The Secret History is about a group of college students at some schmancy Vermont college who are in a special class where only a few students are accepted, where they have only one professor for all their subjects (except French) and where they are engaged in the ethereal task of learning ancient Greek and Latin, amongst other highfaluting subjects.


They are all a little eccentric, as is the teacher, and most of them are rich, with the exception of our narrator. One night, when some members of the group are out on some sort of drug induced vision quest, they encounter something they believe to be a farmer, and scrap with it. They are so out of their minds that they don’t really know what happens. Actually, the author never does come out and tell you, but it can be inferred from a few clues. Read carefully. They form the opinion that they killed this farmer. One of those not involved in this murder becomes aware of it. They fear that he will rat them out, either by actually talking to the police, or by running his drunken mouth. So they decide to do away with him. The story deals with events leading up to that murder, and the aftermath of it, and how they deal with it.

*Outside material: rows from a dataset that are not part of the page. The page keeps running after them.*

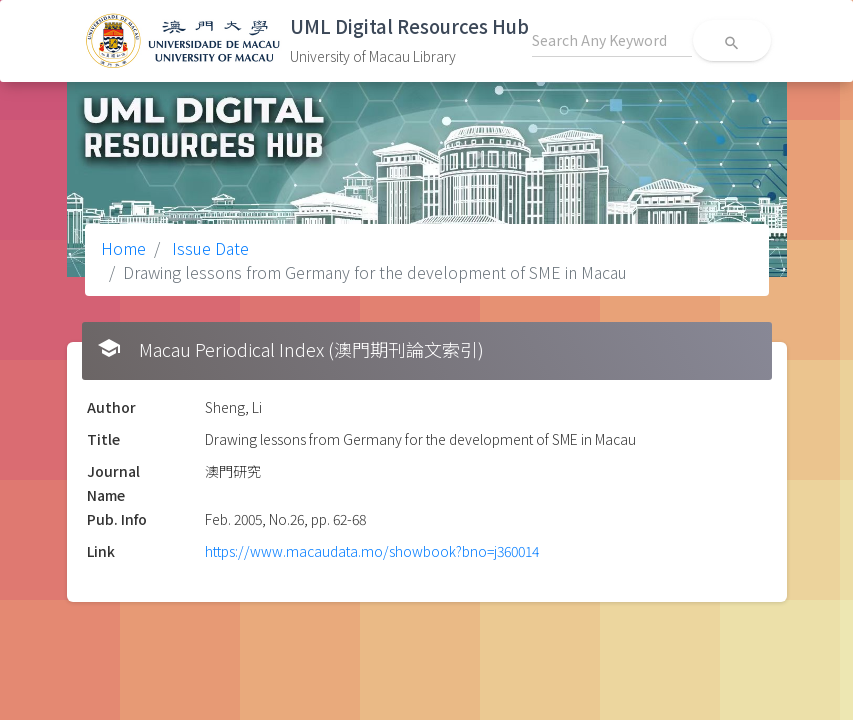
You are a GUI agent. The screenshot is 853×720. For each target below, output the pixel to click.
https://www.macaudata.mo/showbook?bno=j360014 (372, 551)
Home (123, 248)
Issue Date (208, 248)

I enjoyed the book. I thought it was too long, but it was not the soul smashing burden to read that Atlas Shrugged and even The Fountainhead were, but it weighed in at over 500 pages of small print. Could have been shorter. But it was well done enough for that not to have been a big problem. The writing was smooth and clear.

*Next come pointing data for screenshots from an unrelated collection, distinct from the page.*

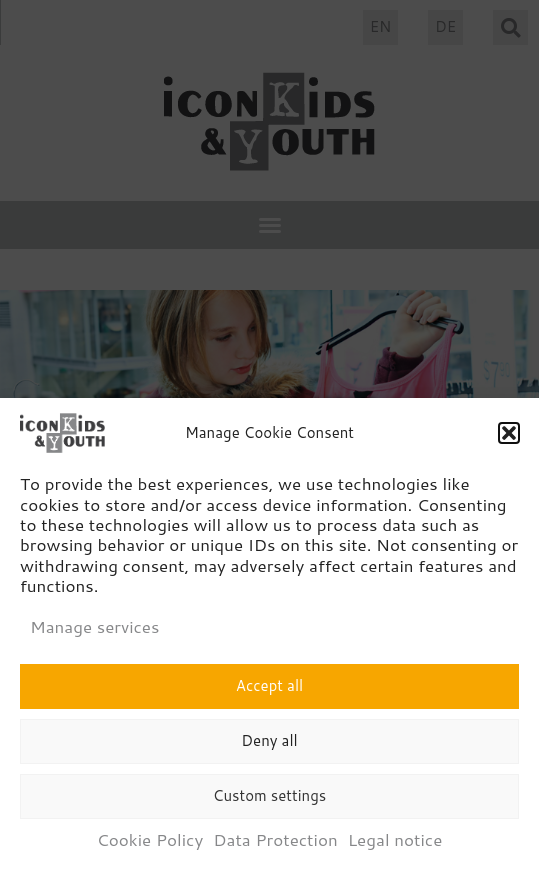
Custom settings (269, 799)
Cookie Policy (150, 843)
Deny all (269, 744)
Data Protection (275, 843)
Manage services (94, 630)
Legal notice (395, 843)
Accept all (269, 689)
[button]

There were two things I didn’t like. One, there was a prologue. I have come to hate prologues. And from the get go, we know that these people kill one of their own. The author tells us right up front. And you know how. Might have been better if she left it up in the air until the deed is done. Two, there is a bit of a hole in the story. After the boy they murder is discovered missing,  the FBI showed up, and appeared to be involved with the investigation of a small town disappearance and, and later (when the body is found) murder. The FBI would have no jurisdiction. In this type of matter. It’s a state law issue. Yet, none of these smarty pants even asked the question. Now, I know they were painted as some sort of geniuses who were above the mundane world relating to federal jurisdiction, but once the FBI got on the scene, one of them should have gone and checked what the heck the FBI did. That issue was touched on, and the agents themselves said they had no jurisdiction in the crime at hand (to the surprise of the protagonist and his compatriots), but none of our group of real smart friends questioned it. We are never really told why they were there. It seemed to me to be a thread that was dropped.

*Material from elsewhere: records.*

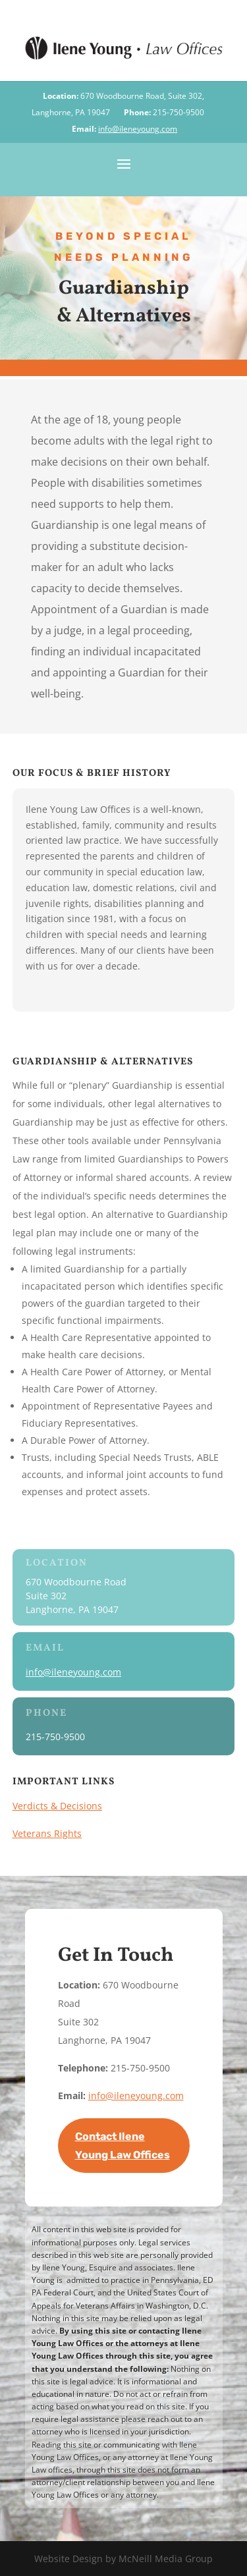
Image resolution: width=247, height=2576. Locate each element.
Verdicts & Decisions (57, 1805)
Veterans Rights (47, 1833)
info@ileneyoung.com (137, 129)
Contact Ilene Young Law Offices (122, 2145)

Outside of that, the story went quickly, was well written, and entertaining. I give it four stars. I dock it a star only because of the smoking. They all smoked all the time. I know that at the time there were few restrictions on smoking, but give it a rest. One or two guys constantly lighting up, blowing smoke, rubbing the horrible thing out in the ashtray is enough. But all of them? All the time and everywhere. In their rooms, in restaurants, during conversation, while out walking, while eating, while drinking, while studying, while doing anything or going anywhere. It got to be tiresome. I realize that part of it was to provide gestures for the characters during dialogue, but what’s wrong with rubbing an eye, or scratching a chin? There was less smoking in Atlas Shrugged, and that was written in the 40s.